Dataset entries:
★ ★ ★

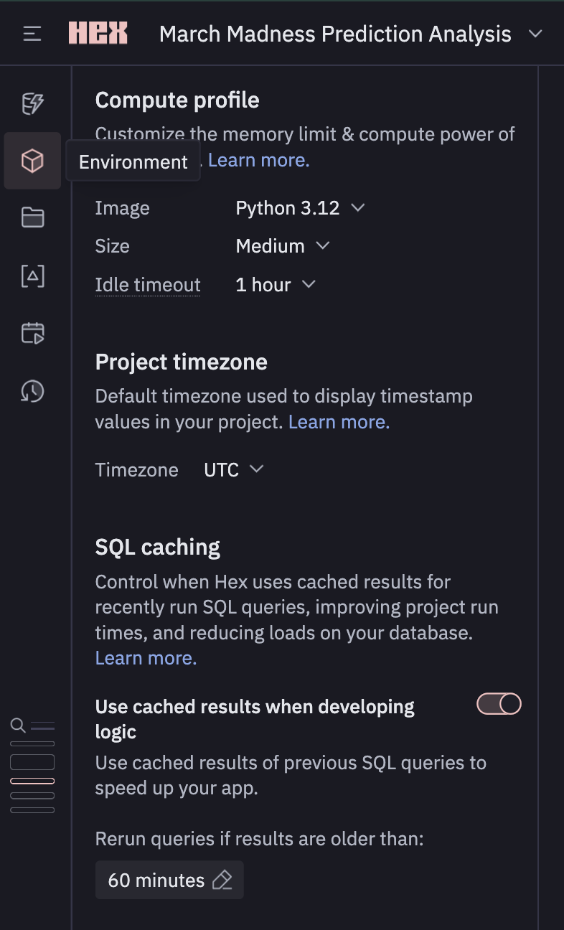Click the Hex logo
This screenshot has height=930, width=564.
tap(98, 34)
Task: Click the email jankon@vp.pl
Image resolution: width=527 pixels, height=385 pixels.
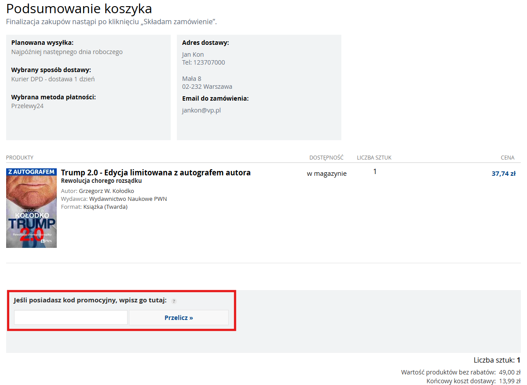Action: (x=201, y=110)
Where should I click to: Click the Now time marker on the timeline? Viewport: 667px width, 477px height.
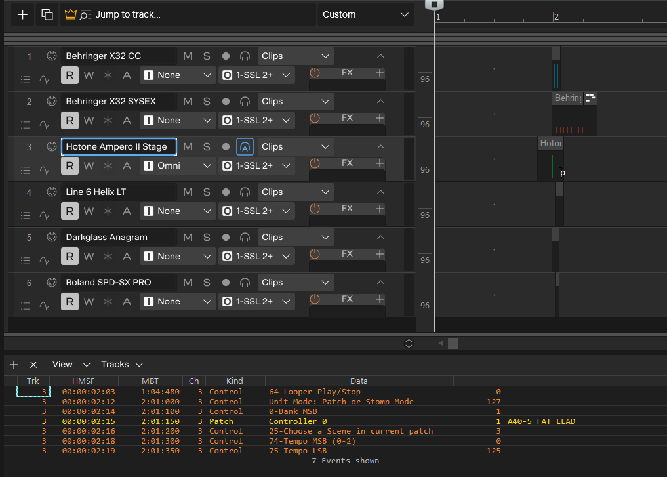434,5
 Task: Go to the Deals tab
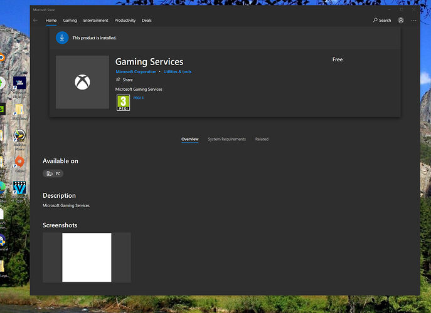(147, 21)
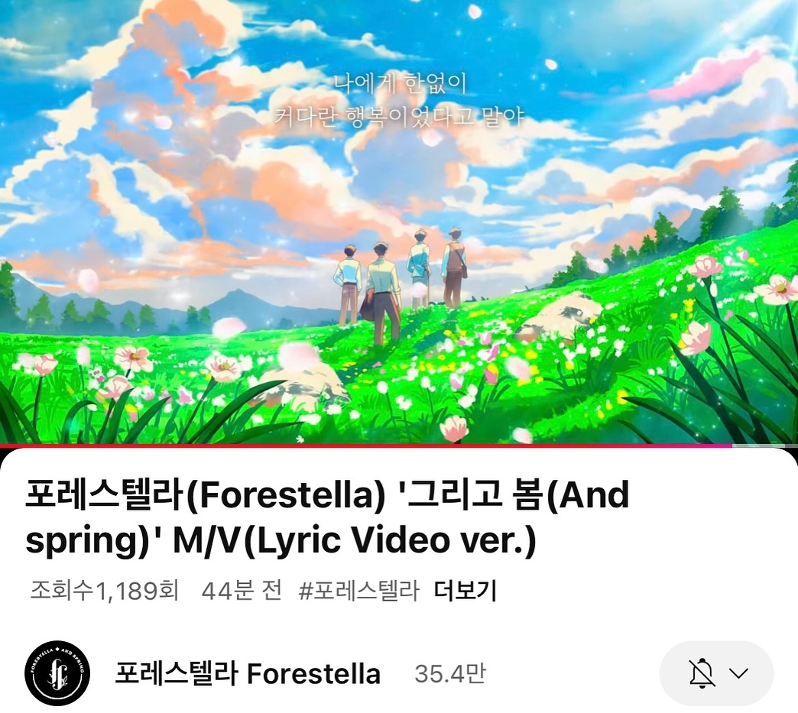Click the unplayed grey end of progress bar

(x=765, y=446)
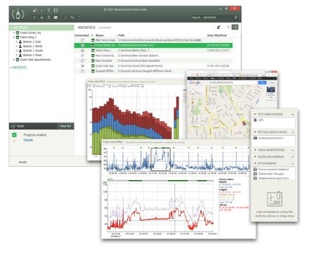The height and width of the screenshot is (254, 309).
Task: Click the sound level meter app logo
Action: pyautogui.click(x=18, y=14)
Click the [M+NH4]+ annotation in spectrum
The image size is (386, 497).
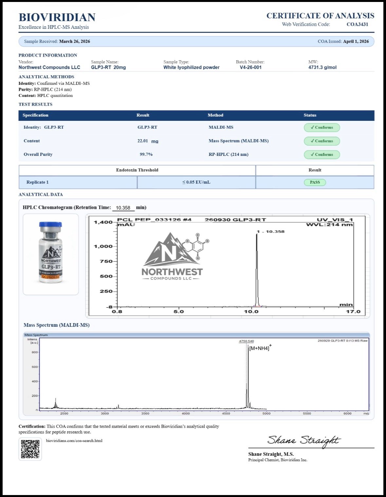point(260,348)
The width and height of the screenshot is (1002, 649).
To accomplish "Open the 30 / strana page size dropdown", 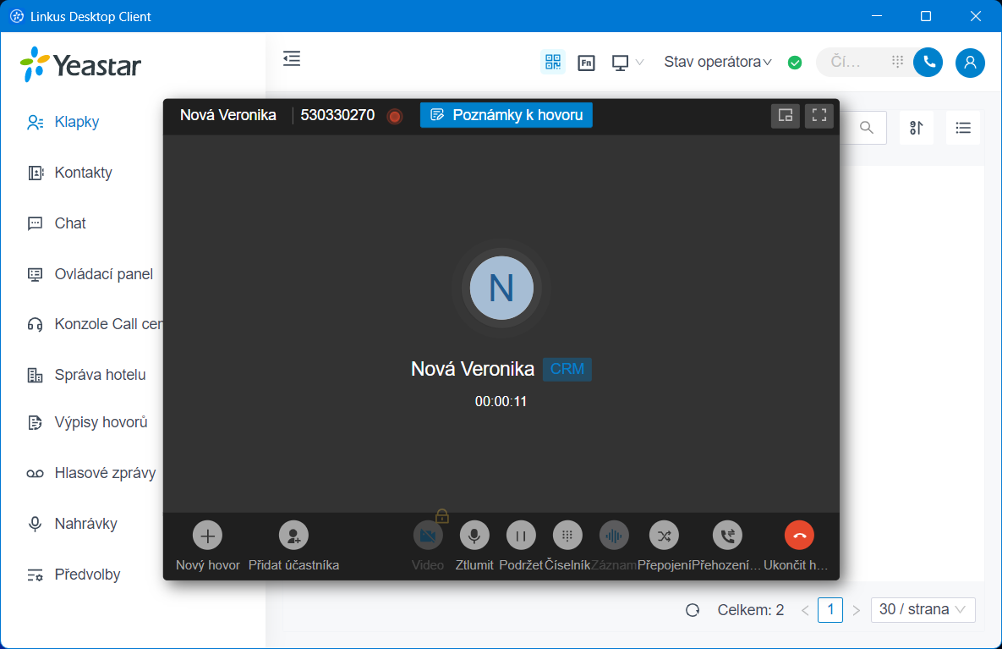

★ ★ ★

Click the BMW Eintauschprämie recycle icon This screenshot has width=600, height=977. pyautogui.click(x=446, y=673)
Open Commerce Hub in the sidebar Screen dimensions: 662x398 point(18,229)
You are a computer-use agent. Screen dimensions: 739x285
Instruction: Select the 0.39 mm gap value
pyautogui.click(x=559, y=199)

★ ★ ★

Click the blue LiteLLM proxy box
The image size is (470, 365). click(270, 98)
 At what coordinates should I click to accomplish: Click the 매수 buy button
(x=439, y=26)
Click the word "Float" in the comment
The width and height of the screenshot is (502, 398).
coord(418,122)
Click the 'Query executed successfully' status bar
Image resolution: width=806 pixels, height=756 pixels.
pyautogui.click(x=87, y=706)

★ ★ ★

Directions - In the records above, how many lines include "dimensions"? Reply only with the number.

Exercise answer - 2